A group of 18 researchers from several Chinese universities has developed a tiny retinal prosthesis that restores vision in blind mice and monkeys. Their study, published this summer in Science, concluded that the implant not only restored the animals' sight, but also allowed them to perceive the infrared spectrum, which is invisible to the human eye. The authors refer to this as "enhanced vision" and hailed the implant's ability to expand perception of vision in low light and the general range of visual sensibility. However, the road to human trials is still long, and developers say that it would not be ethical to apply the nanoprosthesis to people with healthy eyes.

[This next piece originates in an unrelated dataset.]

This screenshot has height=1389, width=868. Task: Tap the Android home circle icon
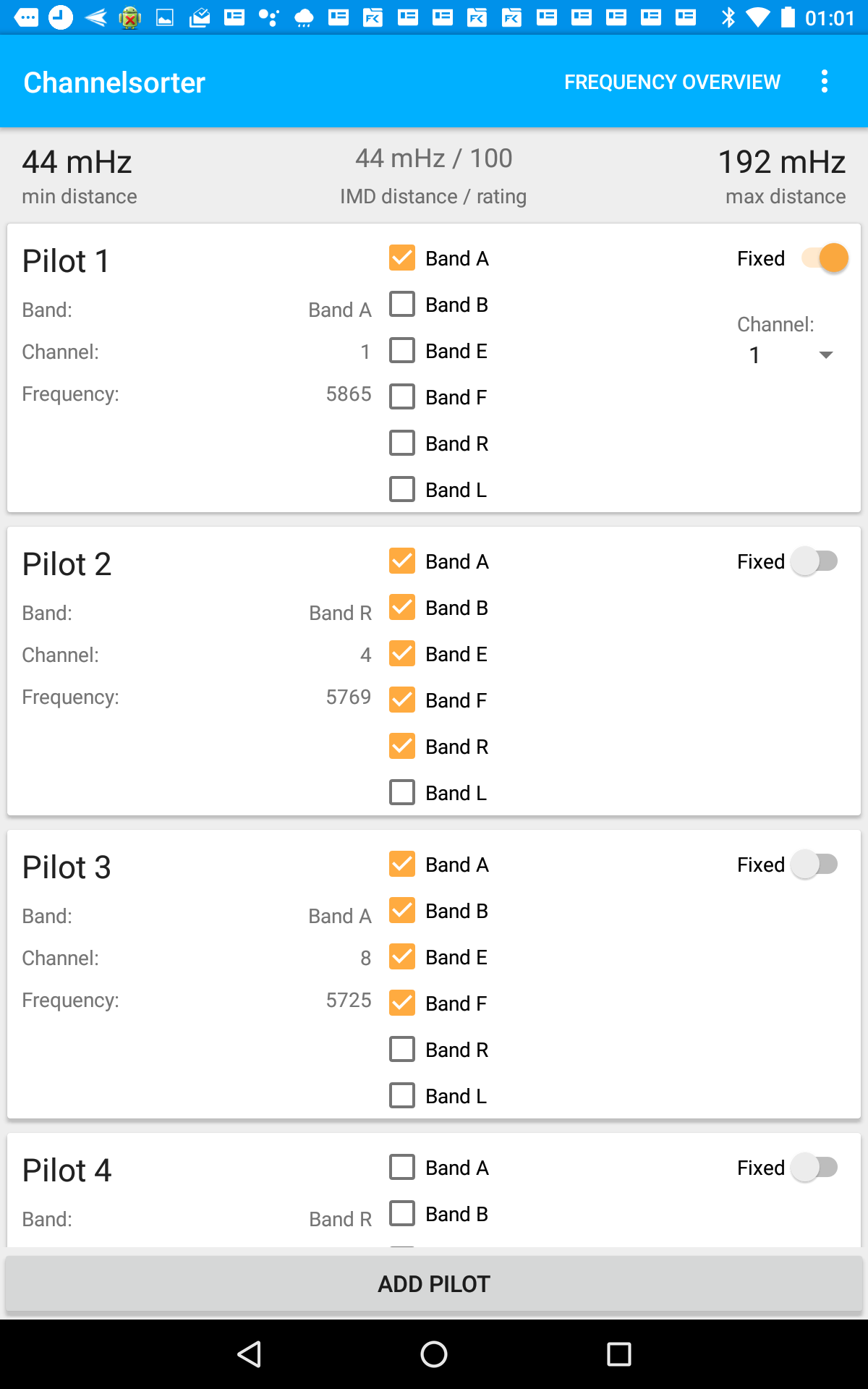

The study's objective was to restore vision in cases of blindness caused by degenerative retinal diseases, such as retinitis pigmentosa and age-related macular degeneration. The tiny implant, measuring two millimeters in width and height, with a width of 0.1 millimeters, replaces damaged photoreceptors by mimicking their functions. It differs from other prostheses of the same membrane because it is constructed from tellurium nanowires, a conductive material with high light sensitivity that allows it to absorb both visible and low-energy photons, which are impossible for humans to detect.
Such is the explanation of the scientist Jiayi Zhang from Fudan University in Shanghai, who participated in the study. "By converting that light into spontaneous electrical signs transmitted by the brain, the prosthesis imitates and amplifies the function of the natural photoreceptors, managing to restore vision in cases of retinal degeneration and extend the range of visual sensitivity beyond the norm."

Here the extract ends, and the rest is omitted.